Saved entries
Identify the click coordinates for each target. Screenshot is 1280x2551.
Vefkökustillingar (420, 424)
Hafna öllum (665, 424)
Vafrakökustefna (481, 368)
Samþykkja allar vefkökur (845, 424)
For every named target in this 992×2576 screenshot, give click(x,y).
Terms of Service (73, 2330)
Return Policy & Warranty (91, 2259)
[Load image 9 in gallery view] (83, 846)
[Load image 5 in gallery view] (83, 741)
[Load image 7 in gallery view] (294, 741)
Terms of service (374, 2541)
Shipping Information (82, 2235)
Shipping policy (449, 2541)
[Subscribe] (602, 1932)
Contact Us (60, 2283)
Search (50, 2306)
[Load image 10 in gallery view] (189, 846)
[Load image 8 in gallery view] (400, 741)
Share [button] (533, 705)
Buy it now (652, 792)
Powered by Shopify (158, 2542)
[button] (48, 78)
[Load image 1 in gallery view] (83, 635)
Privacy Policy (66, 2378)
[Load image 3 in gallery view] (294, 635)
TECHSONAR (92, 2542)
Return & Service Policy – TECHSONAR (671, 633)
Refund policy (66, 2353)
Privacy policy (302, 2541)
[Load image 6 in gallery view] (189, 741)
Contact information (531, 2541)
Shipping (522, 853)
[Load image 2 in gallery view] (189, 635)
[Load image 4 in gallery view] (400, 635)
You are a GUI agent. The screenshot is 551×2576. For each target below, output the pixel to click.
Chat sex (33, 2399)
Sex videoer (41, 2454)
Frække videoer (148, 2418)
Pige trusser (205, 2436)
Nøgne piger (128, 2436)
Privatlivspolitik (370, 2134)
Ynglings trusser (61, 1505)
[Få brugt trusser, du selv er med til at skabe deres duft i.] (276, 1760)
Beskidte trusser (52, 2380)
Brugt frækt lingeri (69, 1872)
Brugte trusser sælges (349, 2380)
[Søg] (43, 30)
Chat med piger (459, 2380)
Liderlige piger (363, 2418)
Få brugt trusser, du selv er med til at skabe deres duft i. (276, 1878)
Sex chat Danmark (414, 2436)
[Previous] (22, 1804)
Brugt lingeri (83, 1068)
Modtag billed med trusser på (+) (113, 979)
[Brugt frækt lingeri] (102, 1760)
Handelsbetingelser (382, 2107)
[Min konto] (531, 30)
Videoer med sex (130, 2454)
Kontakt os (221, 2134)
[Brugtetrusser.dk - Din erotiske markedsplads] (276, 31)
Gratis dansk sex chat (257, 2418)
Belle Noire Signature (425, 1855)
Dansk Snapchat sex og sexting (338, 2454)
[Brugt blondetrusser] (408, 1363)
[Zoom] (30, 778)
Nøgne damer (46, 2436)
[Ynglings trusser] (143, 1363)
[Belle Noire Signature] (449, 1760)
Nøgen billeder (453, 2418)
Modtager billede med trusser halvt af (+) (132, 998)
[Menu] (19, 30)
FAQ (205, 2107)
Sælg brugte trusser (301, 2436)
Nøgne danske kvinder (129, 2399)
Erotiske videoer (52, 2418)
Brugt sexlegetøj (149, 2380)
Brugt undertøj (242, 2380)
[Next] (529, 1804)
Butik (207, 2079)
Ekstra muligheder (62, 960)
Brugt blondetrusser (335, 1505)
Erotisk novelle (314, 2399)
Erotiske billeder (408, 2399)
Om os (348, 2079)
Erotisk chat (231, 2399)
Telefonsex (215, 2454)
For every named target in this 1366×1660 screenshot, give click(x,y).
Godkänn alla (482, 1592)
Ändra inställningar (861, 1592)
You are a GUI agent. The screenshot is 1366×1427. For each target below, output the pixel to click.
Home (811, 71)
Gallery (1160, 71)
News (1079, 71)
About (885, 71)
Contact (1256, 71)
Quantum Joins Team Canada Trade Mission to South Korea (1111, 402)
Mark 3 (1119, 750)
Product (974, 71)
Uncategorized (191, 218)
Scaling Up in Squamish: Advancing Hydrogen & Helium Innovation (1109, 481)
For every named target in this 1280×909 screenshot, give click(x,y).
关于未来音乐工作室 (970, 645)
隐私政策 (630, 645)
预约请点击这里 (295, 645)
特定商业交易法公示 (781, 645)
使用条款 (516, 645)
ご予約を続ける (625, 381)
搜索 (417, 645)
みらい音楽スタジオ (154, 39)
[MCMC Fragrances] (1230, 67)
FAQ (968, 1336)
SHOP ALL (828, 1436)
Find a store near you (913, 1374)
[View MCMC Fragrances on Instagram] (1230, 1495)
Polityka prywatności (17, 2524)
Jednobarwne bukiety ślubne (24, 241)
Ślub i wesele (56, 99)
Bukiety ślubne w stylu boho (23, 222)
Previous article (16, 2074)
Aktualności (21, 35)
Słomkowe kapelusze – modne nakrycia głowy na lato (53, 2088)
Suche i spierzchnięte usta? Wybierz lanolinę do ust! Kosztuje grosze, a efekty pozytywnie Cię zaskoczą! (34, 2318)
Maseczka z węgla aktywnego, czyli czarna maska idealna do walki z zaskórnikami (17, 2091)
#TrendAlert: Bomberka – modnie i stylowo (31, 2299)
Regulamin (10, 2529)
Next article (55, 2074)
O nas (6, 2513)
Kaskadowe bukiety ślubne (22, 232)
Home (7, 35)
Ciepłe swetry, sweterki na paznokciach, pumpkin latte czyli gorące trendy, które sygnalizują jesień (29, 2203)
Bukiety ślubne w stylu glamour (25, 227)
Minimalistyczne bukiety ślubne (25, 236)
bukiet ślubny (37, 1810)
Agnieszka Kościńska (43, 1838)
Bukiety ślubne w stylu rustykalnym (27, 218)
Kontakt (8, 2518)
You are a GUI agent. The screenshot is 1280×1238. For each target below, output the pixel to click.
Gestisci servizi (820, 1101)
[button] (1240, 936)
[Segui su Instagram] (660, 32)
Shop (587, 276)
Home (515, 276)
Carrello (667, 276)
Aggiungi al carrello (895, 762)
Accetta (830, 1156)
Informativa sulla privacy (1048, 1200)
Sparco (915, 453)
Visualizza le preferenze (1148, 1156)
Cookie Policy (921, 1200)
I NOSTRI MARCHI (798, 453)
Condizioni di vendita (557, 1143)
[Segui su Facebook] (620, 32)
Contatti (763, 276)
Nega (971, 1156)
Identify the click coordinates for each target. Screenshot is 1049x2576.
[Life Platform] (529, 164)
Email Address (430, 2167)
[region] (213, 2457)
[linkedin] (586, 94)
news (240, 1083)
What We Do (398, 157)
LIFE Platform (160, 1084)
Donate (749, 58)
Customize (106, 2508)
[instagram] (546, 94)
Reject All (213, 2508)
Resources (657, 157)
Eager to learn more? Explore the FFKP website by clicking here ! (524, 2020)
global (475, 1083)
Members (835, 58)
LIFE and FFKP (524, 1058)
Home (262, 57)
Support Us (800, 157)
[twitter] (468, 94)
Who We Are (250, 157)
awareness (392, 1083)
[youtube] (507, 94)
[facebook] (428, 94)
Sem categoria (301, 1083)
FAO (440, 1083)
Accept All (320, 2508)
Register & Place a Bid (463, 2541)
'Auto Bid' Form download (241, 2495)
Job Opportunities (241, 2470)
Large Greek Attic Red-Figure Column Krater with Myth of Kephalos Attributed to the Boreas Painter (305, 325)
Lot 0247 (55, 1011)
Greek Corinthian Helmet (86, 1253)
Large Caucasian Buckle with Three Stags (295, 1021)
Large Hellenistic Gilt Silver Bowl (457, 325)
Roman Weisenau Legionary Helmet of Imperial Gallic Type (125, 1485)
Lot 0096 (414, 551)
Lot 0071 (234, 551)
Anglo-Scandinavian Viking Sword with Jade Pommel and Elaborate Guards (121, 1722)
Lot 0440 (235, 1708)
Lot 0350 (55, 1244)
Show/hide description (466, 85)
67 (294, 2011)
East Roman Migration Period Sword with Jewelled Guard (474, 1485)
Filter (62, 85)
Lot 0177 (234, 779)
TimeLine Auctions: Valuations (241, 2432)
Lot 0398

▸ TO DO
The required answer is a single number: how many lines above hold the string "Identify".

▸ OUTPUT FOR THIS TASK
2